Cholo's Restaurant. Photo: Elesa Kurtz
What makes a truly great eat street - that place you look for when heading out, without too much idea of what you want, somewhere with lots of choice, an eclectic mix of simple, cheap eats, fine dining, lots of bars and strange people, a place you would go if you have but one day to take in this city?
I know that on a global scale Woolley Street in Dickson isn't high on the list, but it's all we have, so that's where I am.
In that pre-dinner high-anticipation mood, we walk, my growing boys and I, through the streets to find something different.
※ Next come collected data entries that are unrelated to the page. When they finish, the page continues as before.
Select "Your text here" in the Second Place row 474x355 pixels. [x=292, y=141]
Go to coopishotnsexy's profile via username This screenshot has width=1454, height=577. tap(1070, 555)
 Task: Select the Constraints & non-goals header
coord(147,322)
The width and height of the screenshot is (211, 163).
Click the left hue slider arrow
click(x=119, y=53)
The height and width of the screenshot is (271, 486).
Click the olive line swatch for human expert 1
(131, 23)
While I love Chinese, almost as much as Prime Minister Tony Abbott does at the moment, I want something else.
Ceviche of ocean perch is a treat. Photo: Elesa Kurtz
''Check out all the choice, boys,'' I say. ''Just about every food in the world is here.'' Chinese, Japanese, Malaysian, Vietnamese, Italian, Ethiopian and those weird vegetarian places that make sculptures of food in the window.
''Sure, dad,'' the older and more cynical chimes in. ''They have Pizza Hut and Domino's.''
Sure there's them, too, but walking past lots of restaurants, you do get the point.
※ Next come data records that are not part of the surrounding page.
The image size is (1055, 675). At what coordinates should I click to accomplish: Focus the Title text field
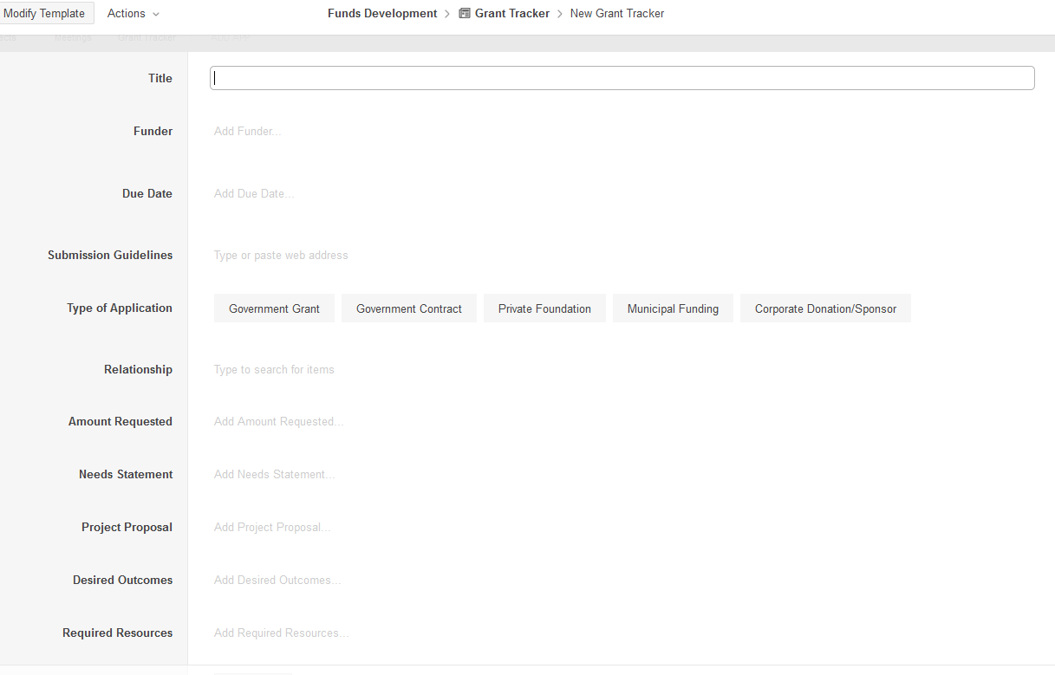622,78

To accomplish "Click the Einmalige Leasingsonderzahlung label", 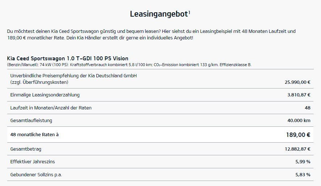I will 45,95.
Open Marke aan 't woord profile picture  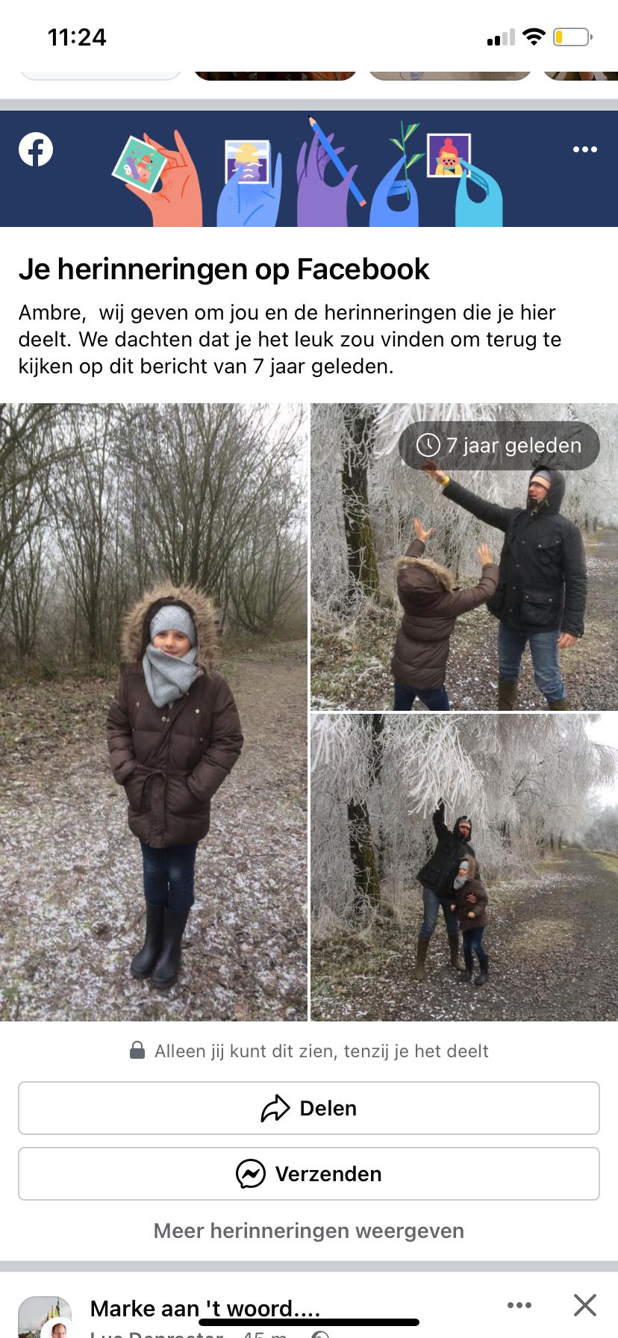point(45,1317)
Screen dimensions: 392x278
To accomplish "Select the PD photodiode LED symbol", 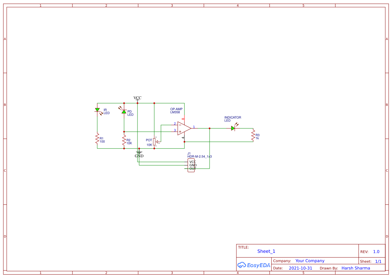I will pyautogui.click(x=124, y=111).
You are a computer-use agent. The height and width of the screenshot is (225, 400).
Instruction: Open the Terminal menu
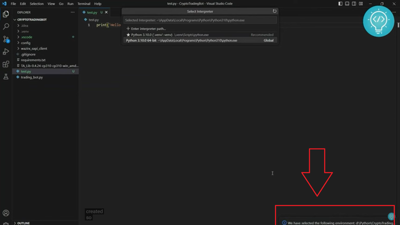pyautogui.click(x=84, y=3)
Pescado a la chorrillana, pan fried dory fillet with caramelised onion. Photo: Elesa Kurtz
I have to admit to knowing little about the food culture of where we are heading. I'm thinking they would eat a lot of meat, since it's pretty well all mountains and jungle and what is not is probably the Amazon.
Cholo's is the place and Peru the country. This family-run business is fairly new to the Canberra food scene and I would hazard a guess that it's the sole purveyor of Peruvian food here. That is reason enough to visit. Peru, yes, I'm with you - I know it's in South America and they speak Spanish. After that, I'm pretty well out of my 20 questions on Peru and its people.
The restaurant is simply fitted out. In fact, besides a few posters and beads, it probably has not changed much from what was here previously. So it has heavy wooden tables and chairs, a place to eat, rather than hang out.
A family affair: Chef-owners Chester and Luz Franchini. Photo: Elesa Kurtz
The food is quite heavy on the meat larder, with lots of grilled dishes served with the local vegetable cassava, also known as yuca, a range of chilli-boosted condiments and rice. This is the strange part. Maybe the Chinese place that was here before left a heap of rice behind.
There is a reasonable range of South American booze and it's fairly cheap, so everything points to a neat little place if you feel like all the above.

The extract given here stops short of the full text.